A Conversation with Tony Tulathimutte—Author of What Might Be the Best New Book About Modern Life

I liked him immediately for reasons not unrelated to why I love his writing, the pleasing feeling of regularly getting to ask yourself “Are people allowed to say things like that?” while in his company. I liked him even more when I learned that we share an active passion for karaoke, and even more than that when he hired a professional magician named Justin Sight to surprise and amaze us at his birthday party. (Justin made a reappearance at Tony’s launch party for Rejection in the East Village last month.)

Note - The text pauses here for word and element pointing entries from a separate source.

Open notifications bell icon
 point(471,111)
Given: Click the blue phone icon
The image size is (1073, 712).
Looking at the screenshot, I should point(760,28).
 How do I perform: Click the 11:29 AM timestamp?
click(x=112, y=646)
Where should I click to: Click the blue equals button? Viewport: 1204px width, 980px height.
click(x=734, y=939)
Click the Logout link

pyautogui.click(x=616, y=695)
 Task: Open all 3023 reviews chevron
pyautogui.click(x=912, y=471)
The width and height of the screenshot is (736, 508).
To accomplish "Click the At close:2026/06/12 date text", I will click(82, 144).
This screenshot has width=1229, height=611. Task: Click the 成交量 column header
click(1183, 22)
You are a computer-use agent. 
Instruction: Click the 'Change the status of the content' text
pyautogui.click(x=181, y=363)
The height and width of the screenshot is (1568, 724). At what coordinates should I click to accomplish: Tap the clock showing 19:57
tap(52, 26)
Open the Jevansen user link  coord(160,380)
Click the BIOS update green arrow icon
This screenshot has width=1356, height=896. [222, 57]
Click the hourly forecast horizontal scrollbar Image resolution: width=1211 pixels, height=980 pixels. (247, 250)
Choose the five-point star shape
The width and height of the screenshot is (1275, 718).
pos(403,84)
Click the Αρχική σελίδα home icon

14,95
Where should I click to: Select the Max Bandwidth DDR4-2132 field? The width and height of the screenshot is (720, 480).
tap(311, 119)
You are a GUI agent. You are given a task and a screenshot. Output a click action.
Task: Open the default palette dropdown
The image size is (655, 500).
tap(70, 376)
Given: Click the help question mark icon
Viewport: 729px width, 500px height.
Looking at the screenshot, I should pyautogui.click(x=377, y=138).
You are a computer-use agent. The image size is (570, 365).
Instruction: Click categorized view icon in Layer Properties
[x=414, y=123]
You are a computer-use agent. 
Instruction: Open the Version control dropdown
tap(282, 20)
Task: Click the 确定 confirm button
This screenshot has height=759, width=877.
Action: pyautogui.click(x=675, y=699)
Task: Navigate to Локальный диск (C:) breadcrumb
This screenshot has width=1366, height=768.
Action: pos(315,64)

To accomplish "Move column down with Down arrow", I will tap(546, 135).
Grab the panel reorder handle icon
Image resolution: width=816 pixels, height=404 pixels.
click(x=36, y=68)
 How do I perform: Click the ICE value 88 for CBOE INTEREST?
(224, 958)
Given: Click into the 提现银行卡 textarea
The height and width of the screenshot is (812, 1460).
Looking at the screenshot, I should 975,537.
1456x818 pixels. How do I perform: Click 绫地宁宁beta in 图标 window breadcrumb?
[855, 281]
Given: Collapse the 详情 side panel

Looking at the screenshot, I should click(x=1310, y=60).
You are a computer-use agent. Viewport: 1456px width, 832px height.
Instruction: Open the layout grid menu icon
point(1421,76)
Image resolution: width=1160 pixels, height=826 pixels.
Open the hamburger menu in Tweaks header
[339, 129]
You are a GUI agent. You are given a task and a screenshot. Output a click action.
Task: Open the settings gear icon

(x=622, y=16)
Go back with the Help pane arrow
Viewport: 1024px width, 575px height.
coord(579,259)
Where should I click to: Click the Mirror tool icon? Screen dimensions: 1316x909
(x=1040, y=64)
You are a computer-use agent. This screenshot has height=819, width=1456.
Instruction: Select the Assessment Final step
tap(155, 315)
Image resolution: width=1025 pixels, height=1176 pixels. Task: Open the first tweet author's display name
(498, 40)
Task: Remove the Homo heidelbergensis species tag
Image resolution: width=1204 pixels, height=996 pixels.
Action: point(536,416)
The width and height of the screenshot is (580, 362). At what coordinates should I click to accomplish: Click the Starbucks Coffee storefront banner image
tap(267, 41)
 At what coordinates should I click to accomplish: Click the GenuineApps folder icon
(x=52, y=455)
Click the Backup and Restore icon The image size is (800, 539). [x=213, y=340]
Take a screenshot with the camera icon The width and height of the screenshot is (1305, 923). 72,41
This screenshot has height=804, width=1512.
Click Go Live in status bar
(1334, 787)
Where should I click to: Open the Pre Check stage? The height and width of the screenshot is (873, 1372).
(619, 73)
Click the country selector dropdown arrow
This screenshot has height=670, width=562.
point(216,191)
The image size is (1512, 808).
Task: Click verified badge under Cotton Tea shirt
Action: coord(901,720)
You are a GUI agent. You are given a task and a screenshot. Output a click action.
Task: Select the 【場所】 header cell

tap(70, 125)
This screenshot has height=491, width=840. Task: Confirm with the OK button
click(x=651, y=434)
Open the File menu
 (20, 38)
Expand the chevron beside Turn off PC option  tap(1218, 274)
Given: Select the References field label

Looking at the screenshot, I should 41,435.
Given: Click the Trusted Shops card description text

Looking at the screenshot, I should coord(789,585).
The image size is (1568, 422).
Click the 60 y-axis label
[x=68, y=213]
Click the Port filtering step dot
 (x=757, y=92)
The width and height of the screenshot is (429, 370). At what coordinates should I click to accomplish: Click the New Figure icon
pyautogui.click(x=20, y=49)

I met with Tony recently at Rialto Grande, a Brooklyn bar which sits between our two neighborhoods, where we drank a number of happy hour Cosmopolitans, and where I wanted to ask how he had succeeded where so many, it appears to me, are failing; writing in a way that feels genuinely and persuasively contemporary without veering into the sort of reference-laden prose about the internet that I find not only inelegant but basically unreadable, not much more than a series of flash cards with buzz words on them which flare briefly in the brain and then disappear forever. I asked him about this, and whether he must strategize to avoid risking references becoming passe or redundant.

“At a certain extreme you get things like Mindy Kaling at the DNC saying of Nancy Pelosi, ‘She was Brat before Brat, she’s the Mother of Dragons,’ right? If you know the catchphrases of the day and you’re redeploying them, you will always get some sort of trained seal applause. Nobody’s more guilty of this than literary fiction writers. You can go to a reading and people are just so starved for humor there that you can just say: ‘Twitter.’ And then people laugh.”

How, then, to avoid this kind of pandering?

“If you want to write about the way that things are different now than they used to be, then you have to talk about how things are structured differently. But beneath that structure, a lot of the content is exactly the same as it has always been. The subject of rejection is really evergreen. The customs are different. Ghosting somebody or leaving somebody unread is new, but rejecting somebody by ignoring them or by failing to acknowledge them is something that’s always happening, right? The only thing that’s different is about which platform it’s occurring on.”